Bisharat was born in Topeka, Kansas to a Palestinian father, Dr. Maurice Bisharat from Talbiya, Jerusalem (whose Palestinian Christian family originally came from Rafidia) and an American mother Mary Johnson. A house owned and built in 1926 by Bisharat's paternal grandfather Hanna Ibrahim Bisharat was later confiscated by Zionist militias and became the residence of Golda Meir. Bisharat's paternal uncle Victor was a prominent architect who helped revitalize Stamford, Connecticut. He earned his B.A. in anthropology from UC-Berkeley in California and his M.A. in history from Georgetown University in Washington, DC, before going on to graduate cum laude from Harvard Law School. In 1987, he earned a PhD in Anthropology and Middle East Studies from Harvard University.

[Saved entries]

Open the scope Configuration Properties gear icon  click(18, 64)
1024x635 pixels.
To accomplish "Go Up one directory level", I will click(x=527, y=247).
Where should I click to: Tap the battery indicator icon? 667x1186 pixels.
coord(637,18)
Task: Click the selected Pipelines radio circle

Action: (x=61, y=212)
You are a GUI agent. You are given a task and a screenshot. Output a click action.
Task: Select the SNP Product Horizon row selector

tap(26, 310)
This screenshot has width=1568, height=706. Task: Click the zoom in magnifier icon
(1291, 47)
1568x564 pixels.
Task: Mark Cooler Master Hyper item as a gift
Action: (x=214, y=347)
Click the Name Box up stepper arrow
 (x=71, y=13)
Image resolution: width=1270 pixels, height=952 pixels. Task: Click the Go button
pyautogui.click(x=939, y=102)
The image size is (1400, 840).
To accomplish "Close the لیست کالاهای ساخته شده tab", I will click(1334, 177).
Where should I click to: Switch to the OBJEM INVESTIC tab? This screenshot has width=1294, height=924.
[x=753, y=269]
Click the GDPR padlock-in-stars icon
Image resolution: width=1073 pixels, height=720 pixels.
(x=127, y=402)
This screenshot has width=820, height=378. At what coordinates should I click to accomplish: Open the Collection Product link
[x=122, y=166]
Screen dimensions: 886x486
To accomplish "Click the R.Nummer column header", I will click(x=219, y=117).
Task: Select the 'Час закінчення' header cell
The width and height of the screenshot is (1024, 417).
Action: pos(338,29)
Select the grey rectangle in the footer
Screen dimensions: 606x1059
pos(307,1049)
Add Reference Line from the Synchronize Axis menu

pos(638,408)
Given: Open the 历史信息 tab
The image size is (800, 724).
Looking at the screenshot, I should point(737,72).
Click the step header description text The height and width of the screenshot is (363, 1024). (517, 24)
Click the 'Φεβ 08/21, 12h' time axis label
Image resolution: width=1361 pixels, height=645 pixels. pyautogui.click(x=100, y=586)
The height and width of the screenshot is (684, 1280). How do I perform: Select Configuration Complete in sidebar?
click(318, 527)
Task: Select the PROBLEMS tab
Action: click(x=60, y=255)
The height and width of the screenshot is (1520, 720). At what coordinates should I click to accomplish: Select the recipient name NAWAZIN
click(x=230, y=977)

--- APPLY WHAT YOU READ ---
1. According to the Bisharat biography, in what year did Bisharat's paternal grandfather build the house that later became Golda Meir's residence?
2. In the Bisharat biography, rewrite the stretch from "Bisharat was born" through "from Harvard University.", substituting "engineer" for "architect".
3. Pick up the Bisharat biography after its last sentence and carry it on.
The saved entries are separate material and do not belong to the Bisharat biography.

--- EXERCISE RESULTS ---
1. 1926

2.
Bisharat was born in Topeka, Kansas to a Palestinian father, Dr. Maurice Bisharat from Talbiya, Jerusalem (whose Palestinian Christian family originally came from Rafidia) and an American mother Mary Johnson. A house owned and built in 1926 by Bisharat's paternal grandfather Hanna Ibrahim Bisharat was later confiscated by Zionist militias and became the residence of Golda Meir. Bisharat's paternal uncle Victor was a prominent engineer who helped revitalize Stamford, Connecticut. He earned his B.A. in anthropology from UC-Berkeley in California and his M.A. in history from Georgetown University in Washington, DC, before going on to graduate cum laude from Harvard Law School. In 1987, he earned a PhD in Anthropology and Middle East Studies from Harvard University.

3.
Bisharat served as deputy Public Defender for the city of San Francisco from 1987 to 1991, and in 1989, he published the book Palestinian Lawyers and Israeli Rule: Law and Disorder in the West Bank (University of Texas Press). In 1991, Bisharat became Professor of Law at the University of California's Hastings College of the Law in San Francisco, California, a position he continues to hold. He has also worked with the Palestinian Legislative Council on efforts to reform and develop the Palestinian judiciary system, and is a former member of the editorial board of the Journal of Palestine Studies.

== Views ==
Bisharat is a commentator on the Middle East and the legal and human rights aspects of the Israeli-Palestinian conflict, and his written commentaries have been published in U.S. and international media. He was a critic of Israel's conduct during its 2006 war with Lebanon, and has been a defender of the right of return of Palestinian refugees who were expelled or fled from their homes in 1948 during the creation of the State of Israel.

Bisharat supports the possibility of a one-state solution to the Israeli–Palestinian conflict, and is working on a book addressing the legal aspects of that solution. He supports a boycott of Israel, arguing in a 2007 editorial published by the San Francisco Chronicle that a boycott was "both necessary and justified" by Israel's continued occupation of Palestinian Territories.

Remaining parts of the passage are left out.